Friday, August 29, 2014

EDITORIAL >> Health care costs falling

Call us suckers for good news, but can it hurt to celebrate some now and then in this sea of troubles?

We’re speaking of health care, where the news has been depressing to catastrophic for four decades: steeply rising costs nearly every year for treatment, medicine and insurance; the bleak future for the federal budget owing to baby-boomer retirements and mushrooming projections of Medicare and Medicaid costs; the growing share of the population without insurance; the deteriorating quality of care; and, of course, nearly five years of daily scares about Obamacare.

Suddenly, this spring and summer, nearly all the bad news has turned hopeful and, perhaps for the first time in history, Arkansas is the pacesetter for good news. We don’t mind the national recognition, but we’re happier for what it means in the lives of people in this state and the country.

Let’s start with the local stuff.

The insurance companies offering policies in the new market created by the Affordable Care Act (a.k.a. Obamacare) in Arkansas are actually lowering the premiums for the next season by a net of 2 percent. That is exceedingly good news for some 230,000 Arkansans who are already insured by Obamacare and also for the tens of thousands who will begin to enroll in the second season, which starts Nov. 15. It’s good news for the state government, too, which eventually will assume 10 percent of the cost of the Medicaid portion of those insured. The legislature this spring passed a law prohibiting the state from educating Arkansans about their opportunities to get insured by Obamacare or helping them enroll, but the word will get out. There is evidence that many large employers are driving their workers into the Obamacare exchanges to reduce their overhead, and the lower premiums will accelerate that process. Will that translate into more jobs?

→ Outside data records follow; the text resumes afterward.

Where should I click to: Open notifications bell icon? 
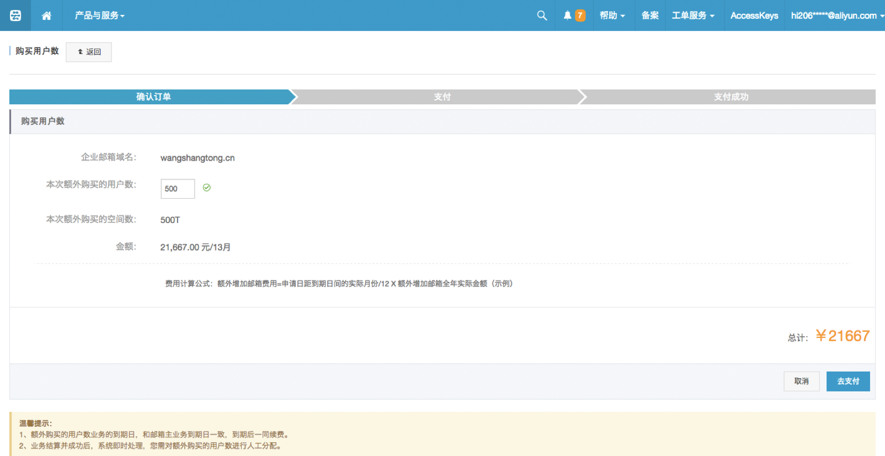(x=567, y=15)
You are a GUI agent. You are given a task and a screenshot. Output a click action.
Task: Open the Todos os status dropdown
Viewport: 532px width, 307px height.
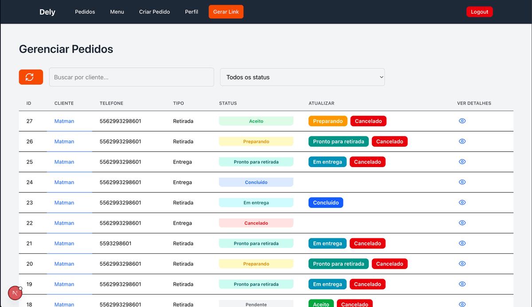coord(302,77)
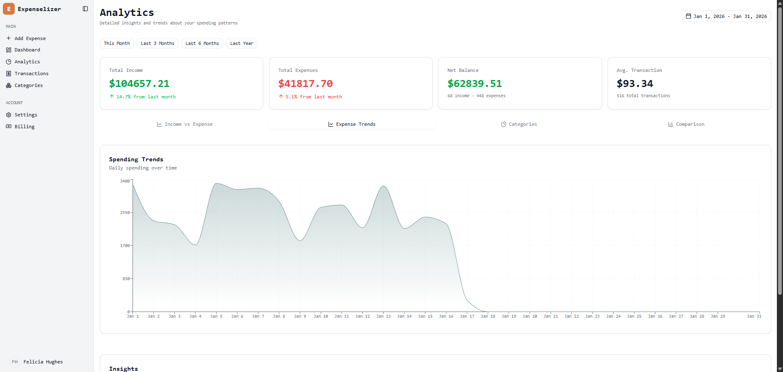
Task: Open the date range selector
Action: pyautogui.click(x=726, y=16)
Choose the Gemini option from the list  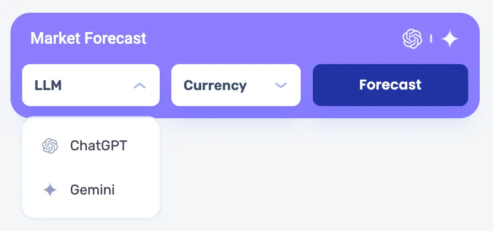[91, 190]
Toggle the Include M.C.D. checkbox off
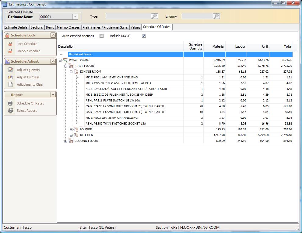 (143, 36)
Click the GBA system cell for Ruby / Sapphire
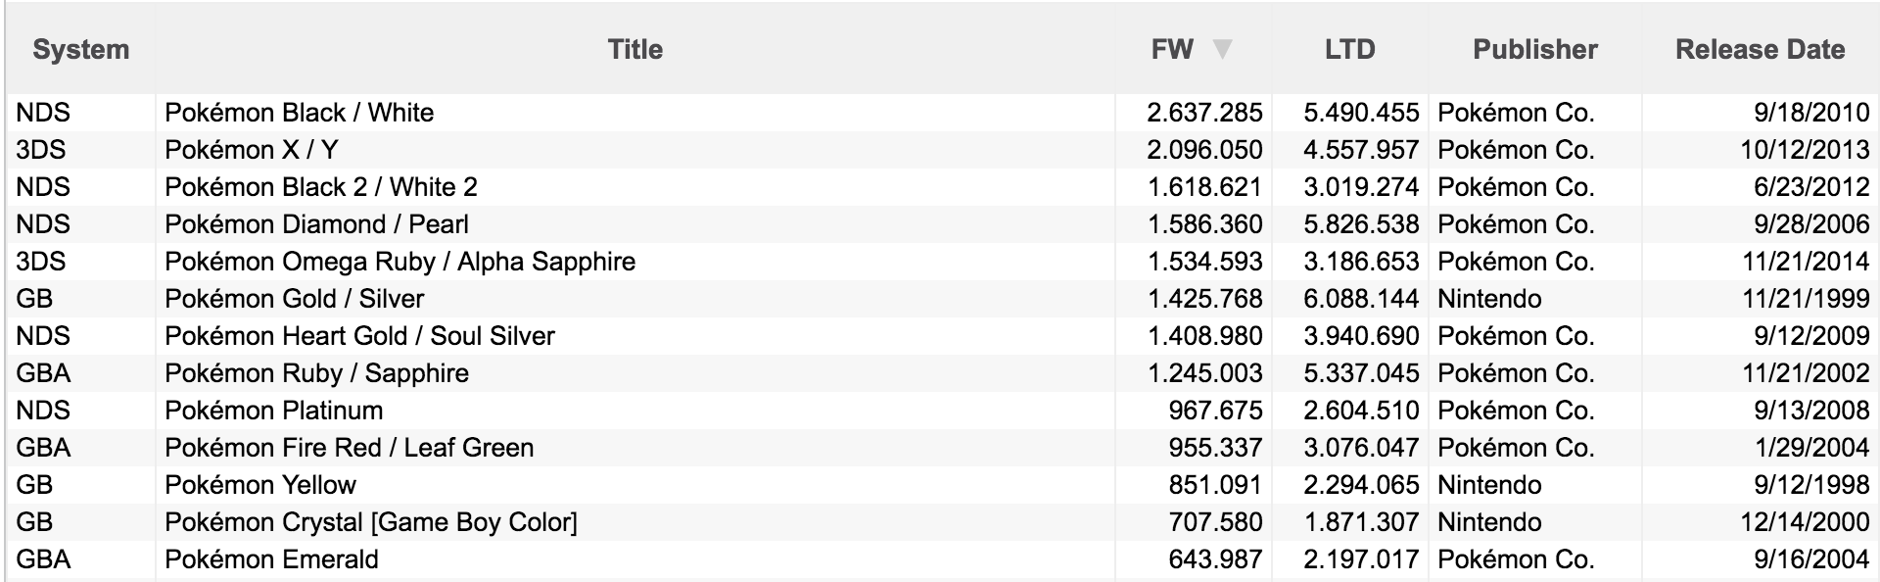This screenshot has width=1880, height=582. 80,373
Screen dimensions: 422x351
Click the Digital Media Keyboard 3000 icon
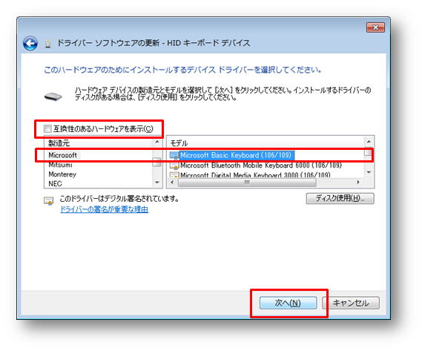coord(174,175)
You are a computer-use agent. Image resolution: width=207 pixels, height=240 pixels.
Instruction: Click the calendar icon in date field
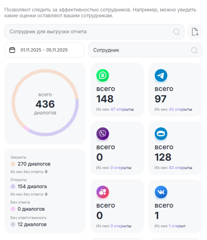coord(12,50)
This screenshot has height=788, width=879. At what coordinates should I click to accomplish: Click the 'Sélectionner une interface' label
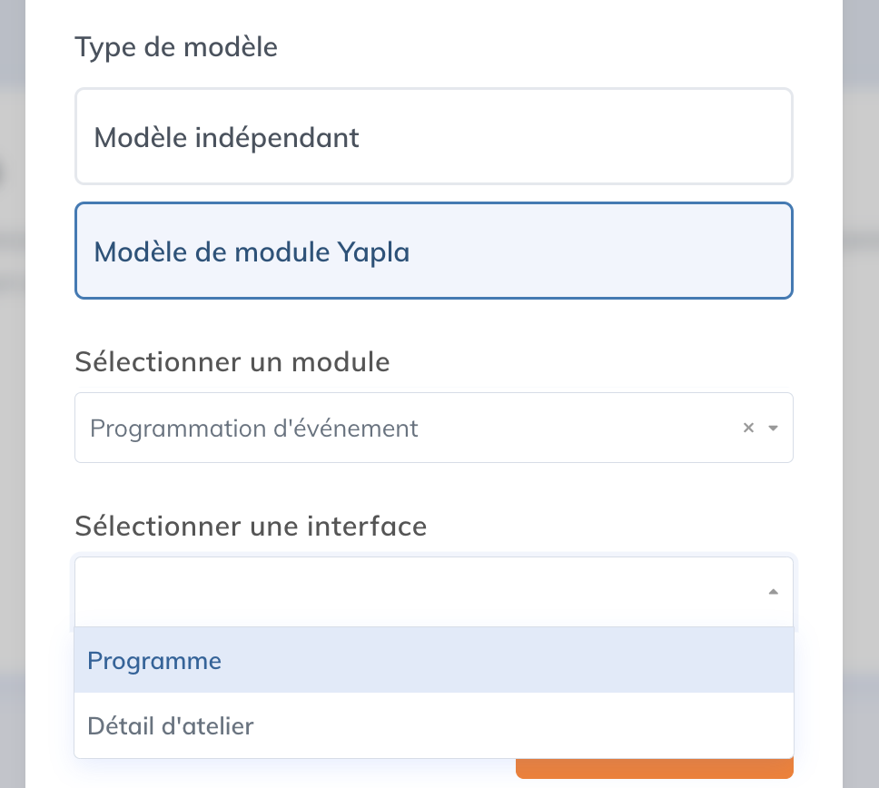click(x=251, y=527)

We have been accustomed to premium increases of 10 percent a year or more, so a net decrease of 2 percent, even if it is only in the Obamacare exchange, is a happy development. Group and individual policies outside Obamacare may see the usual premium increases, especially substandard policies that will soon have to give the same protections to people as those in Obamacare. But the costs in that market as well have tended to flatten since the Affordable Care Act became law four years ago.

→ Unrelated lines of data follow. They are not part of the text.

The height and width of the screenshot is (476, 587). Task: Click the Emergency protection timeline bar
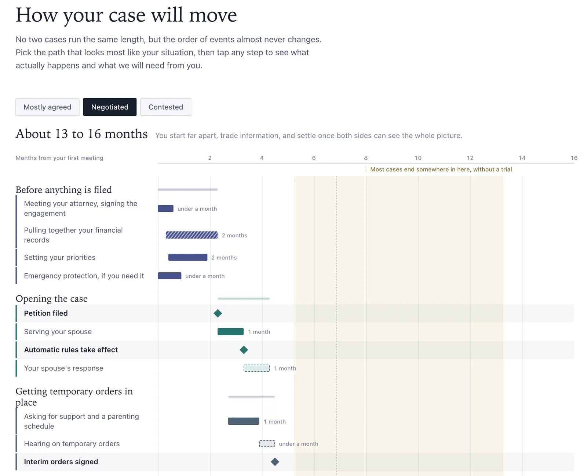coord(169,276)

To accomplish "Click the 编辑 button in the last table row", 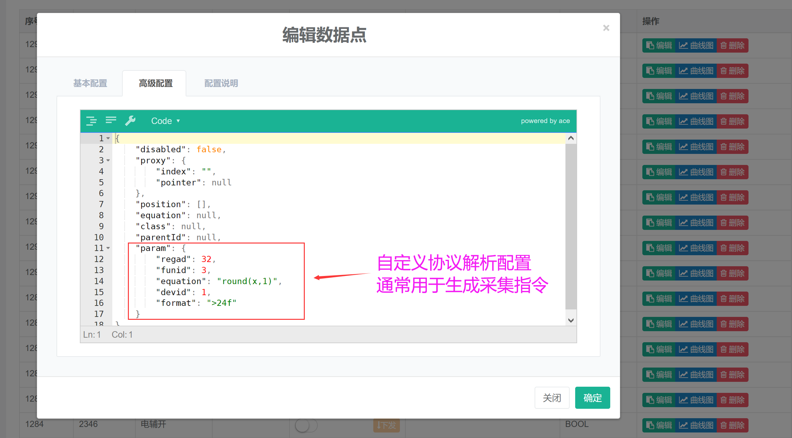I will (x=659, y=425).
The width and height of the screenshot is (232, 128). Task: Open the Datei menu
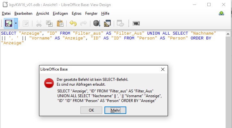tap(6, 13)
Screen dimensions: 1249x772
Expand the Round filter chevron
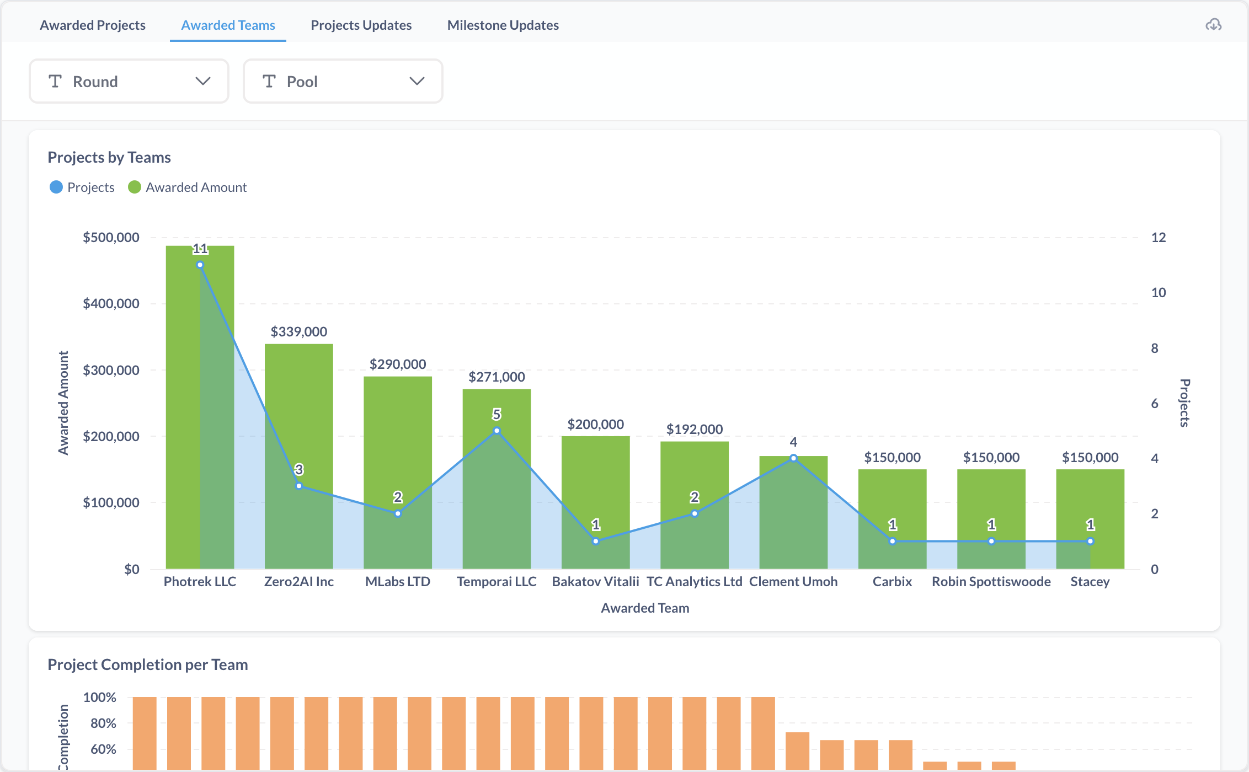point(203,81)
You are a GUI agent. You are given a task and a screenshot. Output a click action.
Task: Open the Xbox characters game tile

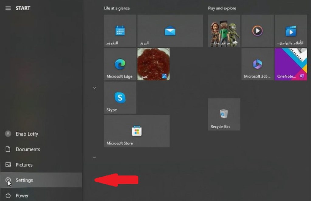tap(224, 31)
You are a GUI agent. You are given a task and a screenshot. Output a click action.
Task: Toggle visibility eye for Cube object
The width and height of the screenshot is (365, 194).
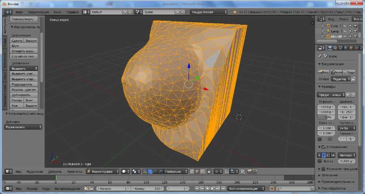[345, 26]
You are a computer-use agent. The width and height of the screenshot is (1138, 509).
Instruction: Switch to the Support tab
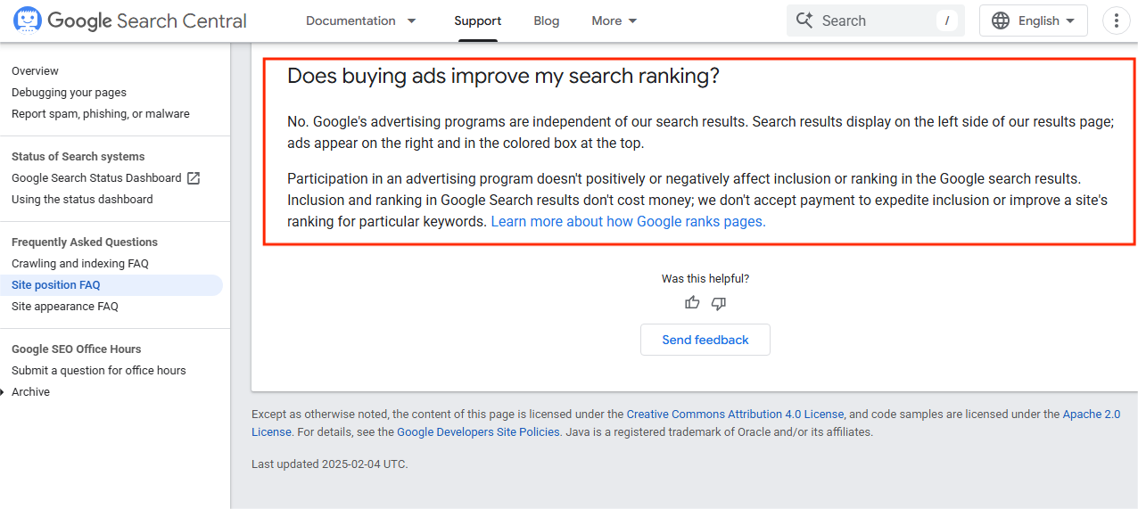[477, 21]
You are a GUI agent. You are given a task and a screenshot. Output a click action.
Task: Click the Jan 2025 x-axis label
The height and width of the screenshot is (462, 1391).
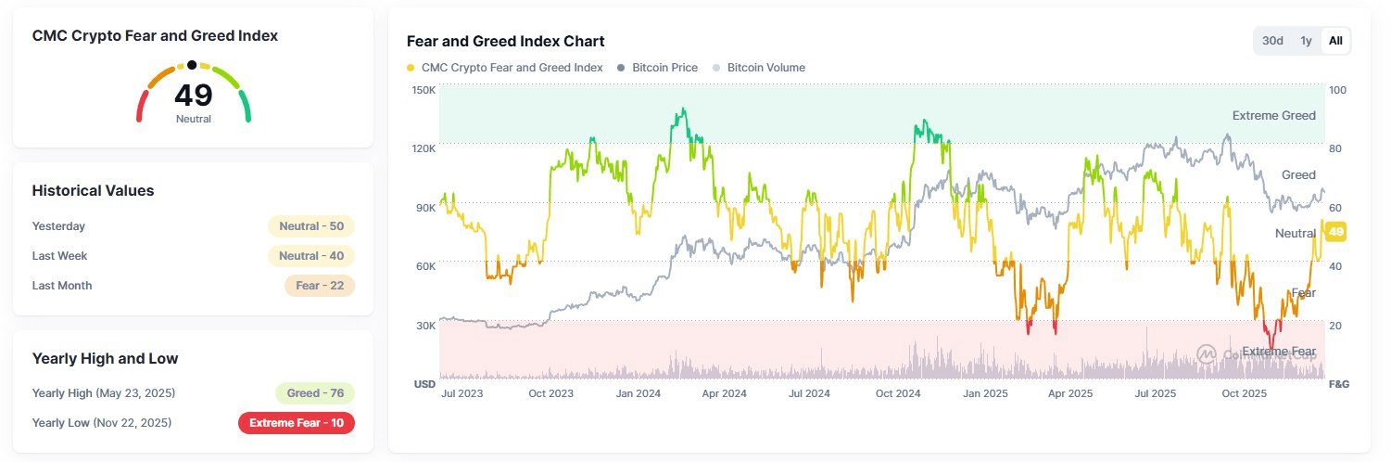(983, 393)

The impact from 230,000 Arkansans joining the insured does not stop there. The number of Arkansans joining the federal disability rolls has declined sharply this year, as have emergency-room visits and hospital admissions. The demand for charity medicine has plummeted.

Then there is the pocketbook news. Elderly Arkansans, generally the sickest of them, have pocketed some $125 million in drug savings since 2011 because Obamacare each year closes the doughnut hole in Medicare prescription coverage. Since 2012, something more than 125,000 Arkansans who aren’t in Obamacare shared $17.7 million in rebates from their insurance companies because the same law orders rebates when companies don’t spend at least 85 percent of the premiums they collect paying for actual medical care. Thousands of children have been added to Medicaid and private insurance rolls because Obamacare said their infirmities, many from birth, could no longer prevent their being insured.

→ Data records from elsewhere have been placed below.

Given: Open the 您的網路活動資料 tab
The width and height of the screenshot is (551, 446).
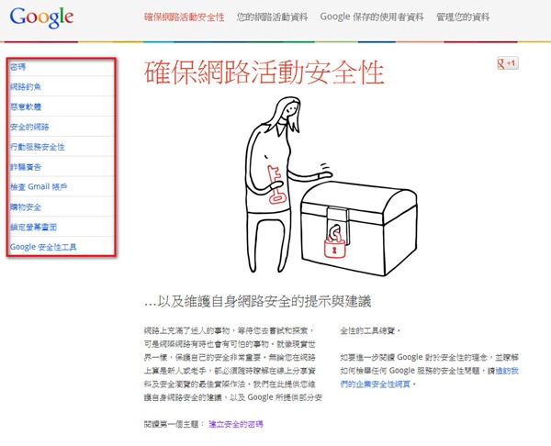Looking at the screenshot, I should 272,17.
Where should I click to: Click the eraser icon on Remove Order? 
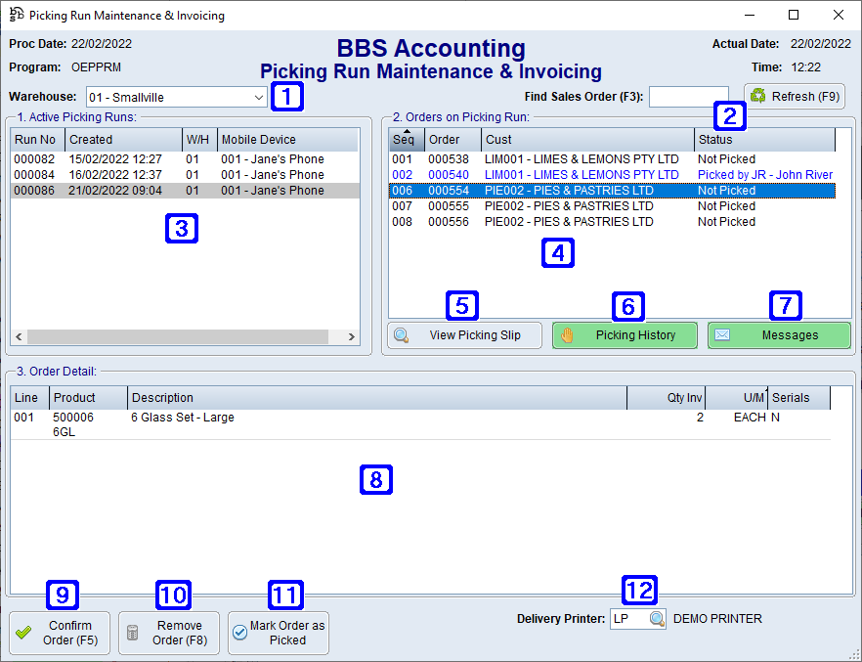coord(134,633)
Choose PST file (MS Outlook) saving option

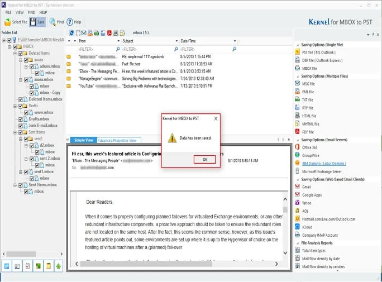pyautogui.click(x=319, y=52)
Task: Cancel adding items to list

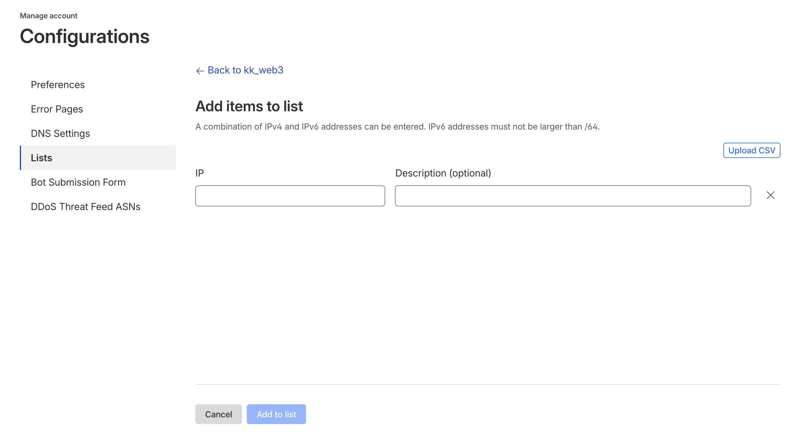Action: point(218,414)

Arkansas’ Medicaid spending profile is bending downward for a change because a reform suggested by the Affordable Care on the reimbursement for episodes of care has proved wildly successful. Several insurance companies adopted the system, too, and are lowering costs and improving treatment. Other states are starting to embrace the model and perhaps soon it will become universal.

Now for the national news. For the sixth year in a row, since Congress started work on the Affordable Care Act in 2009, the Congressional Budget Office has reduced its forecast for how much the federal government will need to spend on Medicare in the future. Every year, based on the Medicare experience of the previous year, the CBO reduces its projections. The projection for 2019 this summer is $95 billion lower than it was four years ago.

The reforms in Obamacare and some changes in Medicare in the Budget Control Act of 2011 are the main reasons, but some of the impact is indirect. The cost of medical treatment is not climbing at nearly the pace it was in 2008 and the years before. Every year, the pace slows.

The good news for everyone is that the long-term budget deficit of the federal government keeps shrinking as a problem, partly because of the brightening outlook for Medicare and the slowing of medical inflation. We still face a deficit for years to come, but the fiscal pain that will be needed to eliminate it will be far less severe, whenever we get a Congress with the will to compromise and address it.

Together, Obamacare and the Budget Control Act will have reduced Medicare spending by $700 billion over the 2010-20 decade without reducing the benefits of any of the 550,000 Medicare enrollees in Arkansas. It is done by reducing the reimbursements to hospitals and many specialists and reducing the subsidies to insurance companies that provide Medicare Advantage policies.

End of the respite from tempests and travail.